Search billions of records on Ancestry.com

 

The following information has been excerpted from an article which appeared in the Orrville, Ohio Courier written by L O Weiss [date not given to me]. It may be presumed that this historical background applies to our ancestors.

* * *

"In the early days of the Reformation, religious thinking fell into 3 distinct patterns. There were the Catholics, who remained loyal to the Papacy at Rome, the Church People, who fought incessantly against the political power vested in the Catholic Church, and the Anabaptists or 'Plain People', who were repelled by the moral and spiritual decay of the Holy Roman Empire.

"It was an age of bitterness and religious intolerance, which always breeds persecution of individuals and war between the groups. Catholics and Church People fought each other in the courts and on the battlefield. The Anabaptists were persecuted and prosecuted by both Catholics and Church People whenever there was need for a political scapegoat.

"These "plain People', who professed and practiced plain and simple living, split up into a number of sects, chief among them being the Moravians, the Baptists, the Amish and the Mennonites. Most of them were located along the Rhine from the Alps to the Zuider Zee. They emigrated back and forth along the Rhine and its tributaries whenever persecution by a hostile government was intolerable.

This territory along the Rhine was known as the Palatinate. The many hundred of Swiss, French, Dutch and German immigrants who set sail during the years 1720-1750 from Rotterdam were called Palatines. This immigration movement was the largest, longest and most consistent one in the history of the United States.

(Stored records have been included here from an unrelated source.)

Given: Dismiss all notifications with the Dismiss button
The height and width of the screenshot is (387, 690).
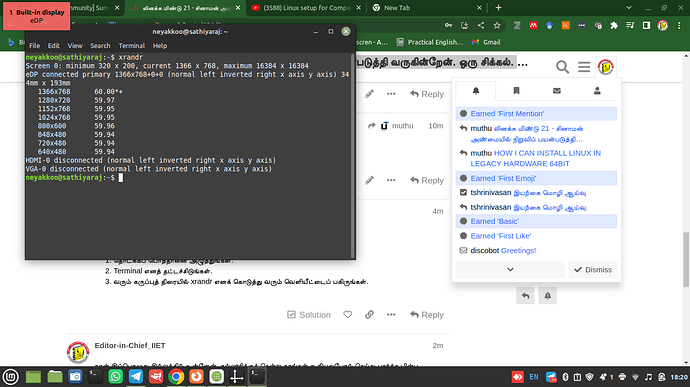Looking at the screenshot, I should 593,269.
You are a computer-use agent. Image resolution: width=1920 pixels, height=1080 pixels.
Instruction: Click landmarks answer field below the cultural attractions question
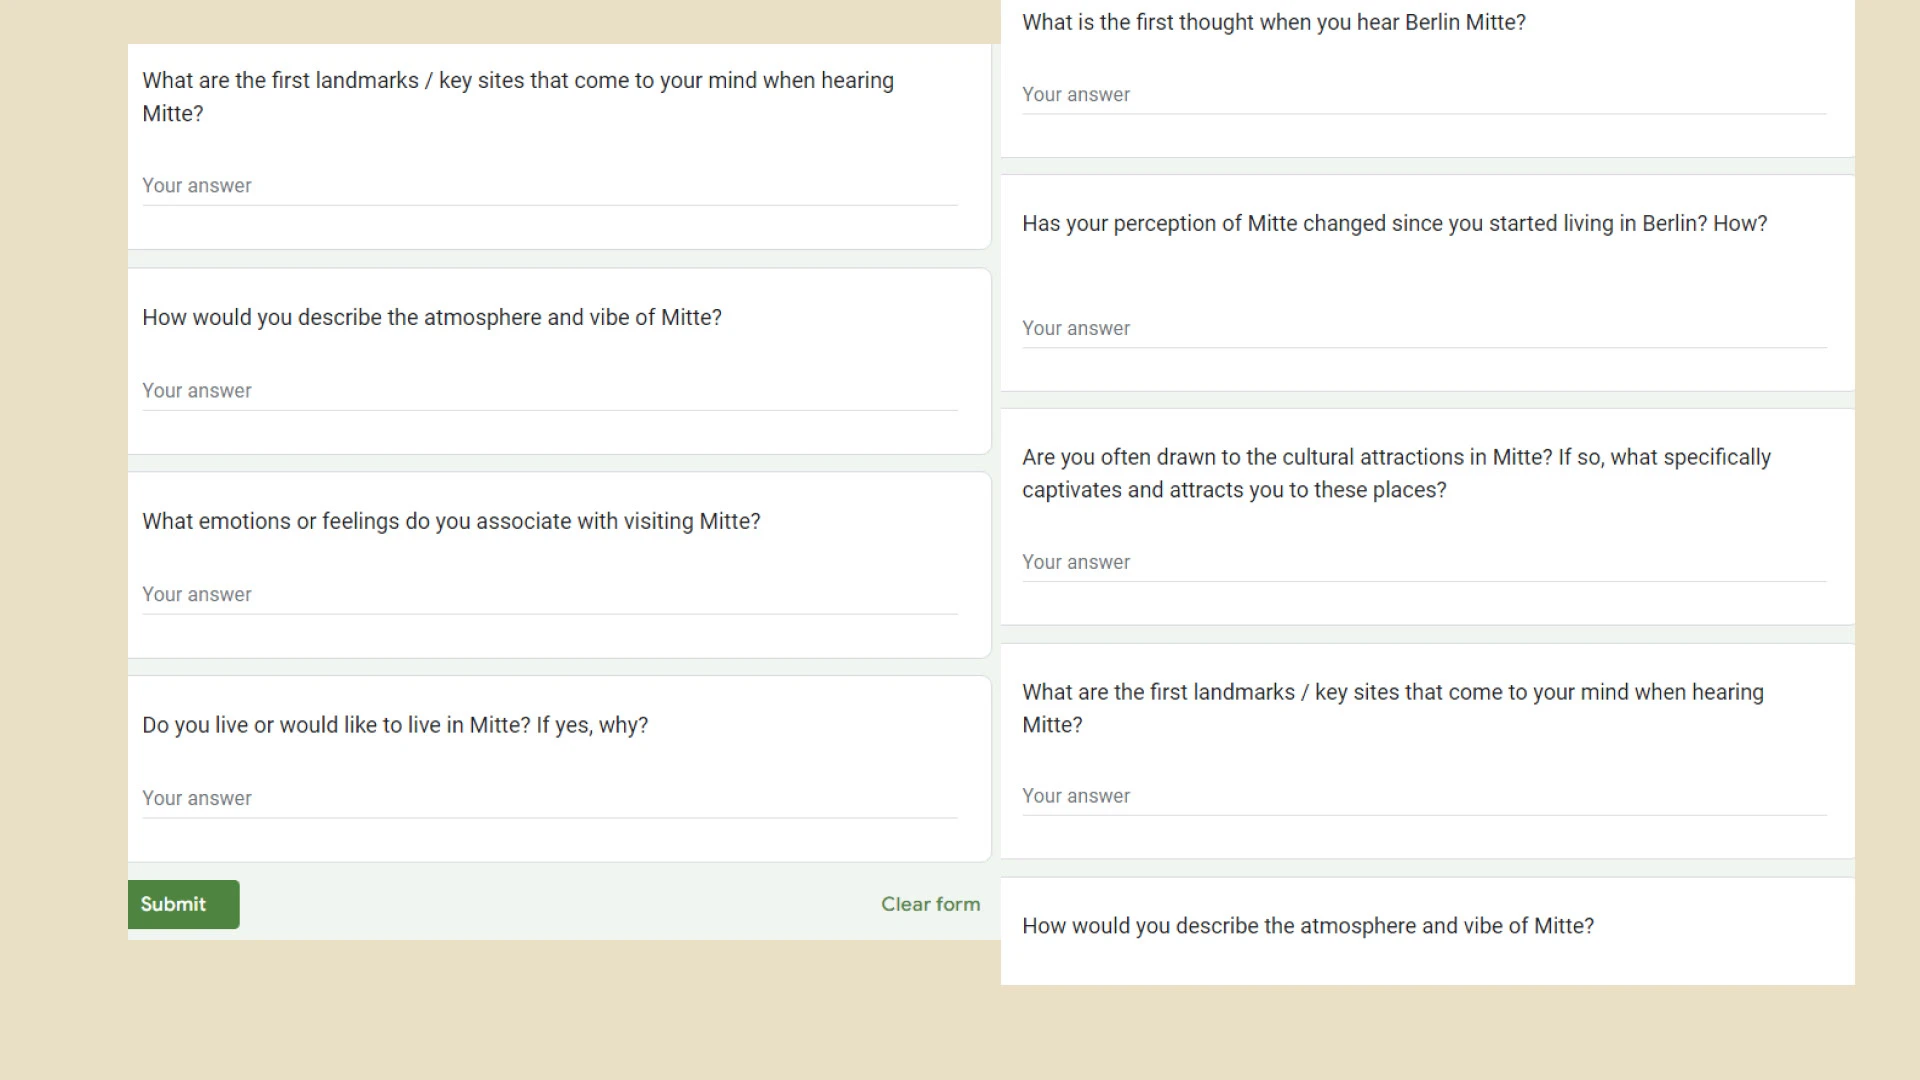tap(1423, 797)
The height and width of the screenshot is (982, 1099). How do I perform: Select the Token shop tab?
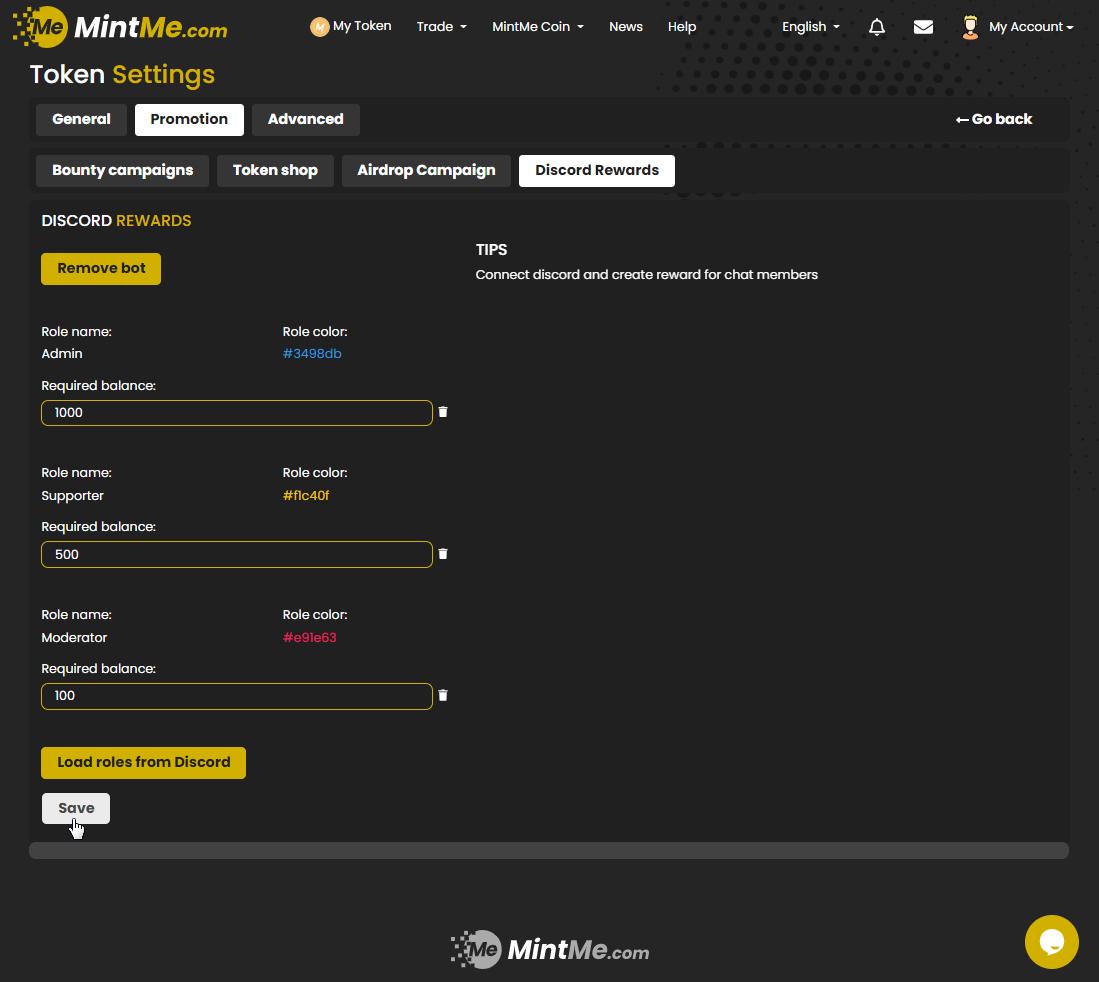pos(275,170)
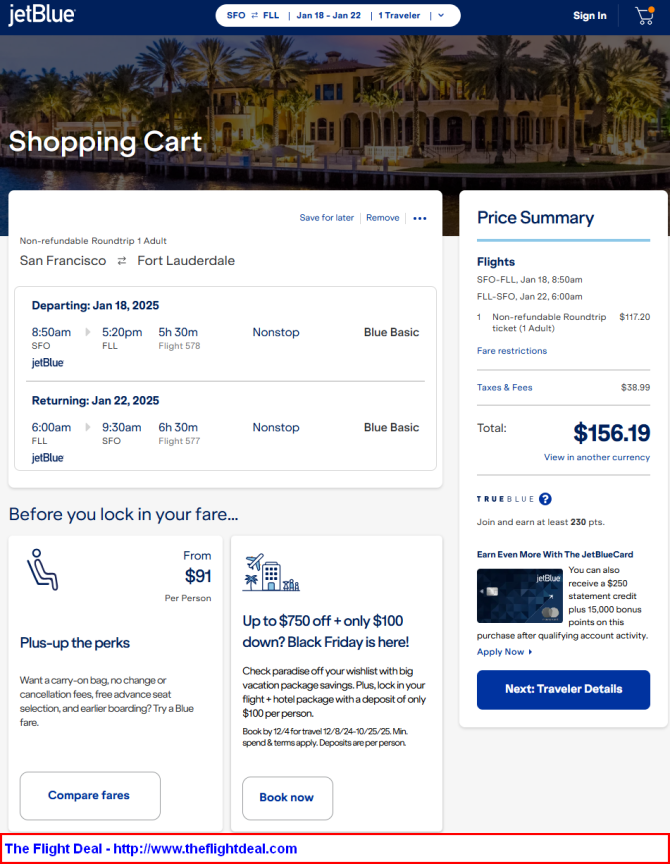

"The immigrants were with few exceptions of Protestant faith, many belonging to a group calling themselves Mennonites. The Dutch Mennonites, as early as 1710, had settled in Penn's Grant of Lland, in the section later known as Lancaster County, and by the year 1725 there were flourishing settlements.

"During the Palatine immigration it was only natural that those of Mennonite faith should seek their Dutch brethren when they needed help. Many had fled and it was only through the kindness and brotherly help of the Dutch settlements that they were able to pay their passageway and find food and shelter.

"The voyage during this immigration movement was fraught with danger, disease and death. Often, for days, passengers on the immigrant ships lived on wormy and foul food, drinking putrid water swimming with live insects. Needless to say, many died, while others landed weak and discouraged. History tells us that many Protestants in the Palatine turned back at the dock in Rotterdam after hearing the terrible tales of hardened sailors, but the Mennonites were never known to falter. They were seeking peace in God's abundant land and no sacrifice was too difficult to achieve their goal.

"The ships from the Palatinate usually landed at the port of Philadelphia, especially those carrying a large percentage of Mennonites. A voyage across the Atlantic took approximately 35 days."